I think you should write from the buffer stream and not from a direct
stream.
--Omar
On Jun 18, 2009, at 9:04 AM, Richard Yee <richard.k....@gmail.com>
wrote:
Take a look at the HttpServletResponse.setBufferSize() and
flushBuffer() methods. Perhaps you should call flushBuffer instead of
os.flush()?
-R
On Wed, Jun 17, 2009 at 12:23 PM, Wolfgang
Grabow<wolfgang_gra...@gmx.net> wrote:
Hi Mike,
thx for the hints. I updated and tracked down the memory issue.
It's actually that java's buffering the whole file before beginning
the streaming to the user.
Any ideas on how to prevent that?
tia
W
Mike Quentel (4DM) schrieb:
Try upgrading to the latest JVM. Analyse threads in JConsole.
Might there need to be some blocks of code set to synchronised?
Perhaps you have already done the above; but these are good ways
to rule out the sources of leaks, as well as to diagnose the issues.

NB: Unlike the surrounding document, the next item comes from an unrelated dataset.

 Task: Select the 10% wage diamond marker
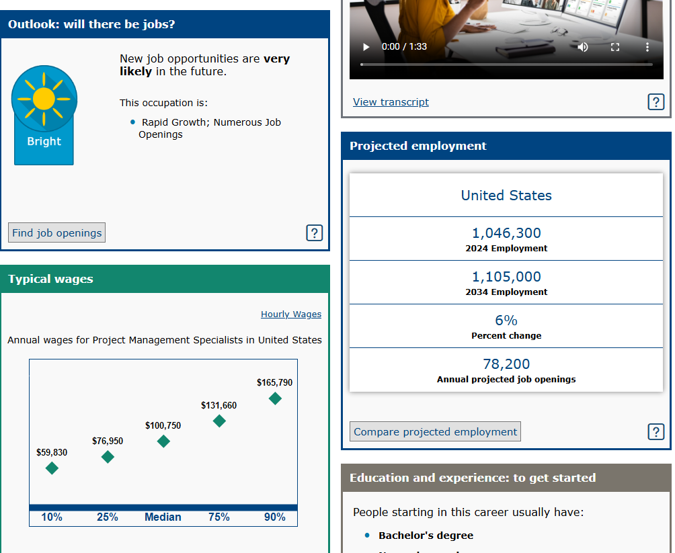[x=52, y=468]
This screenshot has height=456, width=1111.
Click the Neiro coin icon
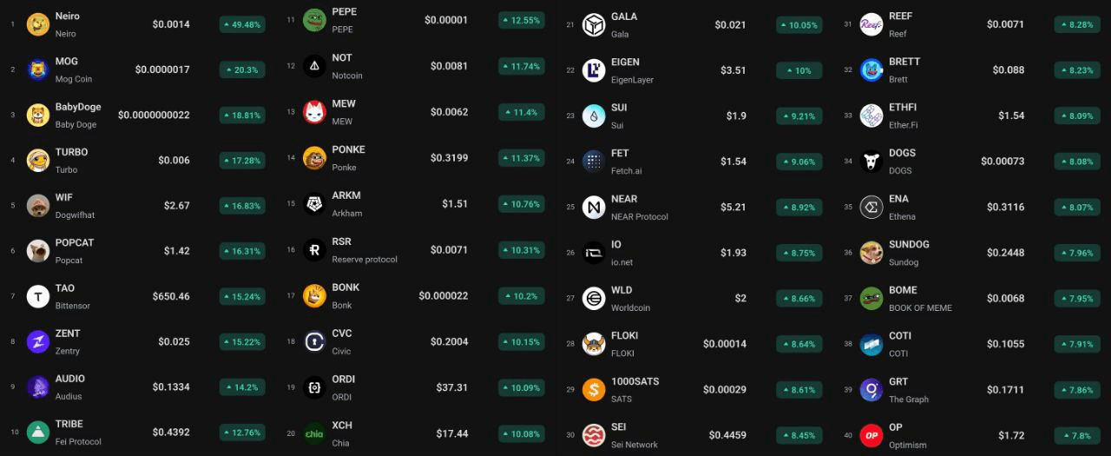click(38, 24)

------Original Message------
From: kaphb...@gmx.net
To: users@myfaces.apache.org
ReplyTo: MyFaces Discussion
Subject: Java Heap Space
Sent: 16 Jun 2009 04:36
Hi %,
I'm facing a wired issue with the java heap space which is close
to bringing me to the ropes.
The short version is:
I've written a ContentManagementSystem which needs to handle
huge files (>600mb) too. Tomcat heap settings:
-Xmx700m
-Xms400m
The issue is, that uploading huge files works eventhough it's
slow. Downloading files results in a java heap space exception.
Trying to download a 370mb file makes tomcat jump to 500mb heap
(which should be ok) and end in an Java heap space exception.
I don't get it, why does upload work and download not?
Here's my download code:
byte[] byt = new byte[1024*1024*2];
response.setHeader("Content-Disposition",
"attachment;filename=\"" + fileName + "\"");
FileInputStream fis = null;
OutputStream os = null;
fis = new FileInputStream(new File(filePath));
os = response.getOutputStream();
BufferedInputStream buffRead = new BufferedInputStream(fis);
while((read = buffRead.read(byt))>0)
{
os.write(byt,0,read);
os.flush();
}
buffRead.close();
os.close();
If I'm getting it right the buffered reader should take care of any
memory issue, right?
Is there a chance that JSF interferes my tomcat settings?
Any help would be highly appreciated since I ran out of ideas.